Edward smiled tightly as he broke through the ring of silk, sighing as more than one lady refused to move, necessitating his brushing close past them.
“How can you stand it?” Fiona whispered to him as they reached open waters.
“They mostly left me alone while I was engaged to Amelia,” he muttered. “It’s been a deuced nightmare since. Every woman wants to be a duchess.” He flushed, grimacing slightly. A muscle ticked along his jaw. “Almost every woman.”
The pain in his tone tugged at her heart, and she had to remind herself that whatever her feelings about his words last night, the reality was he’d decided she wasn’t fit to be a duchess a long time ago. So she tried to put aside the guilt for the cutting things she’d said and focus on the task at hand. Her business deal. But the constant fawning interruptions—by women and men—as they crossed the ballroom set off a jinglejangle of nagging thoughts in her mind.
“How do you know who likes you for you and not your title?” she asked eventually, after Edward had extricated them from yet another bootlicking encounter.
His shoulders stiffened. “I don’t.”
It was as brutal a response as she could receive. They were walking the perimeter of the room. As they passed a cluster of potted palms, she grabbed him by the arm and towed him to privacy behind the giant green leaves.
“I’m sorry,” she said, cupping his cheek with her hand, and she was. She was more than familiar with the inability to trust others, but at the very least she had a good sense of who felt what for her. To not be certain about the very nature of one’s relationships was bleak indeed.
He pulled away and looked up at the ceiling, his head shaking slightly as if arguing with himself. “I’m fairly sure my sister loves me,” he said eventually. “I’m fairly sure my mother doesn’t. Everyone else has a question mark above them. Except you. At least, back then.”
“Because I didn’t know you were a duke.” The world tilted slightly, shifting her view of the past. He hadn’t been mocking her when he hid his identity. He hadn’t been trying to take advantage of her. He had just…
He caught her gaze, his stare burning into her soul. His expression was raw, vulnerable. “The relief I felt when I realized you had no idea I was the duke was visceral—like the burden of the title was this great weight that had suddenly lifted. It was wrong not to tell you. But I saw the opportunity to be known, to be liked, for me, and I latched on to it.”

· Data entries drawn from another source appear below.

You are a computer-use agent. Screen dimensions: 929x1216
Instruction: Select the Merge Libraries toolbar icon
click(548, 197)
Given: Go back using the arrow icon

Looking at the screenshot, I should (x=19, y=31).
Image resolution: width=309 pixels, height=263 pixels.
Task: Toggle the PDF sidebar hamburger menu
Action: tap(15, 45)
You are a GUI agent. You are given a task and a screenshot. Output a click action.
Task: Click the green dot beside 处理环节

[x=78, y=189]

It had been wrong, and it had caused her incredible harm, but she could understand it. She, too, knew the pain of wanting to be loved—wasn’t that why she’d chased after her father as she had? She took his hand and squeezed it.
“I know you say that you never knew me,” he continued. “But it’s not true. You’re the only one who ever has.” His voice cracked as he spoke and the look in his eyes was so bleak, so desolate, so hurting, that it was all she could do not to wrap him in her arms. Instead, she tightened her squeeze and his fingers wrapped around hers as though they were a lifeline.

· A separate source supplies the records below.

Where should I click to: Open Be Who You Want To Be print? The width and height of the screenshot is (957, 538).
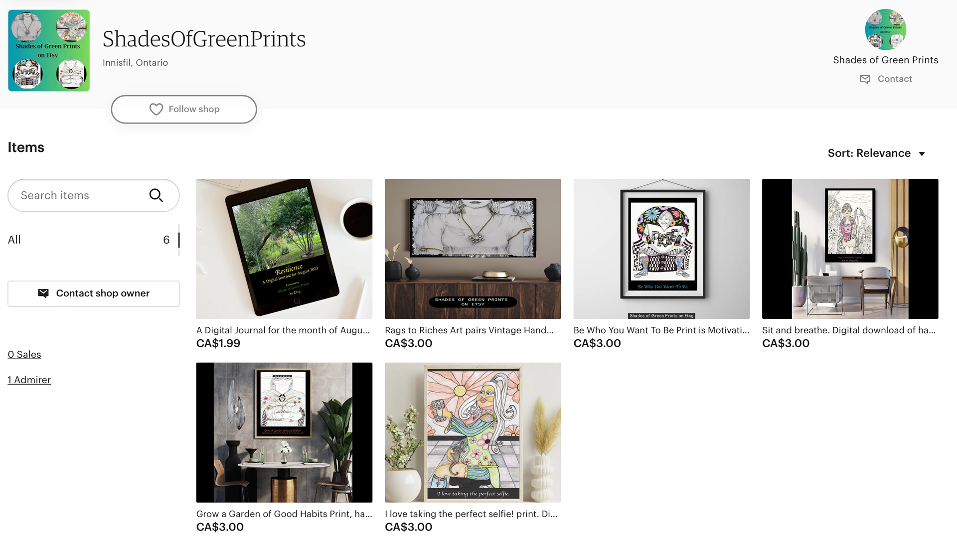coord(661,249)
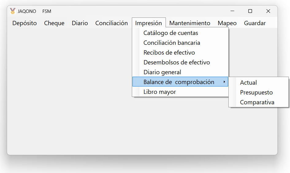Select Diario general print option

[162, 72]
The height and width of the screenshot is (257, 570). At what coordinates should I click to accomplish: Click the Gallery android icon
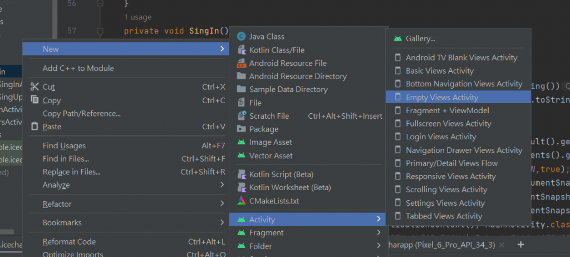point(397,39)
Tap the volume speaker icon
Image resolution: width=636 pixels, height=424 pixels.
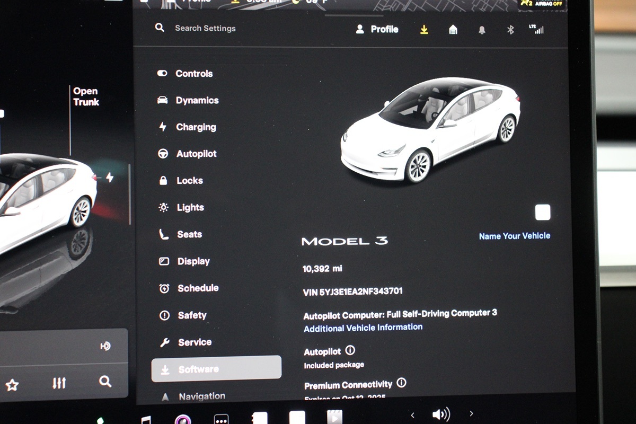pyautogui.click(x=440, y=414)
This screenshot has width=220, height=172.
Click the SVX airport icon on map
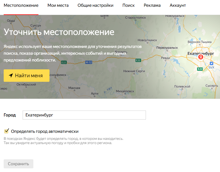211,63
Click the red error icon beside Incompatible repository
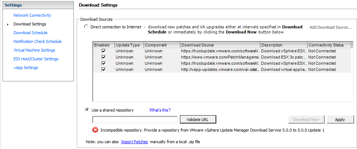This screenshot has height=149, width=357. click(x=95, y=130)
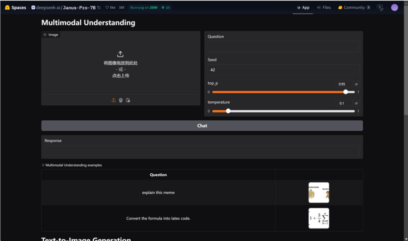Select the formula example thumbnail
This screenshot has width=408, height=241.
coord(318,218)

He had loved her, and if she truly looked at all the evidence—the way he tried to make her smile even when she was furious with him, the way he cared for her even when that meant being an overbearing arse, the way he’d crumbled at her words last night—it was possible that he still did. And yet he’d kept himself away from her.

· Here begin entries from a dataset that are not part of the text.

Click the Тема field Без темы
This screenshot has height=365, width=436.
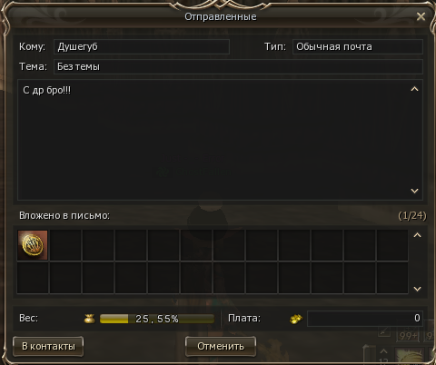(x=238, y=66)
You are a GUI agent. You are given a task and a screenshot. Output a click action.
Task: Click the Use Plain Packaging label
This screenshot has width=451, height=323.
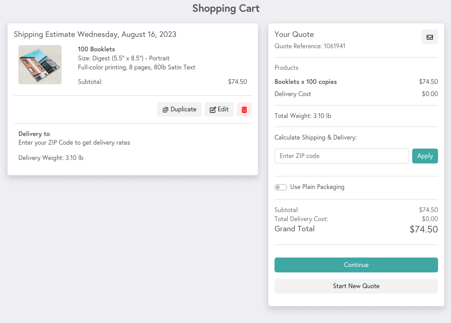pyautogui.click(x=317, y=187)
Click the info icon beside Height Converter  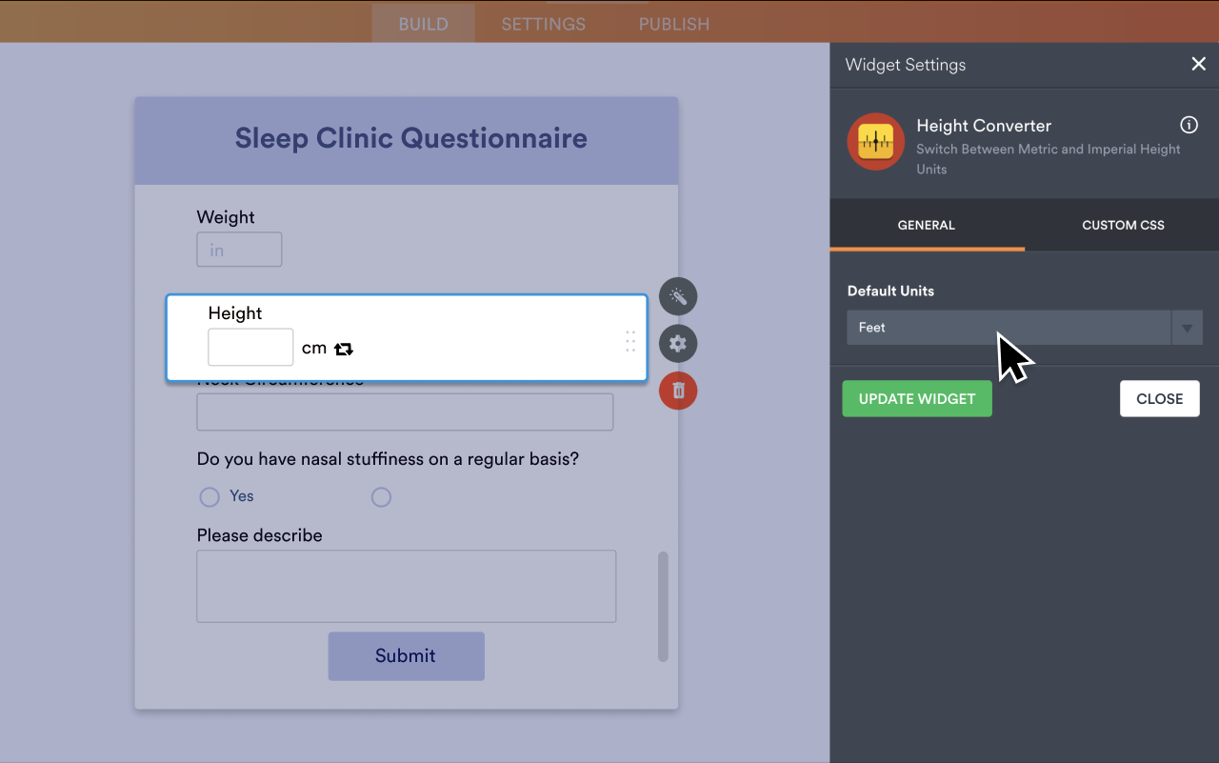[1189, 125]
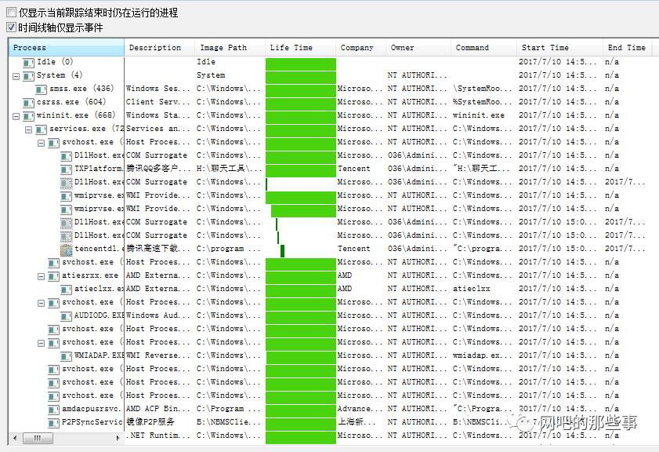
Task: Uncheck the timeline only shows events checkbox
Action: tap(11, 27)
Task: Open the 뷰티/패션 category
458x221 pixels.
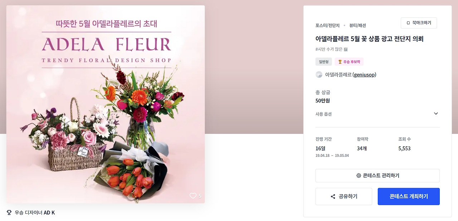Action: pyautogui.click(x=357, y=25)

“How do you live your life like that?”
He answered the question he thought she’d asked. “I don’t have a choice.” He pulled away from her, disentangling their hands and stepping back, once more putting on the mantle of the lord. “I can’t not be the duke, and that comes with certain expectations I must live up to. To do otherwise would subject my family to the worst kind of gossipmongering. I won’t put them through what my father did.”
And there was the crux of why they could never be together. He couldn’t join her in her world without abdicating his responsibilities to his family, his tenants, and the people who relied on good men to enact change from the top. She couldn’t join him in his world without giving up the essence of who she was and risking Charlotte’s and Will’s happiness.
“I forgive you,” she said. “I can grasp why you did it.”
“And you don’t hate me for it?” he asked, raising a hand to her cheek, stroking it softly with the backs of his fingers.
She shook her head, scared that if she opened her mouth, how she really felt about him would spill out. Scared she’d tell him she loved him, and that would accomplish nothing but hurt. Because it wouldn’t change anything.
He caressed her cheek and she breathed in deeply, leaning into his palm, her heart rate slowing as her senses wallowed in his touch, in the comfort it brought.
She swayed toward him and him toward her. His hand moved from her cheek to the back of her head. But as his fingers brushed the edge of her wig, he pulled back.
Stupid, stupid, stupid.
As she raised a hand to her chest to quiet her beating heart, Edward looked around them. Yes, they were obscured by plants. But they were in the middle of a ballroom and the palms would only protect them from a casual glance. It wouldn’t hide them from anyone actively looking for him, and he was the Duke of Wildeforde, the most eligible bachelor in the room. Someone was bound to be looking for him.
He cleared his throat and worked his jaw, tipping his head from side to side as he constructed the façade of the unfeeling duke once more. With a sharp inhale and long exhale, he stepped around the potted palms and back into the maw.
Mortified, she followed.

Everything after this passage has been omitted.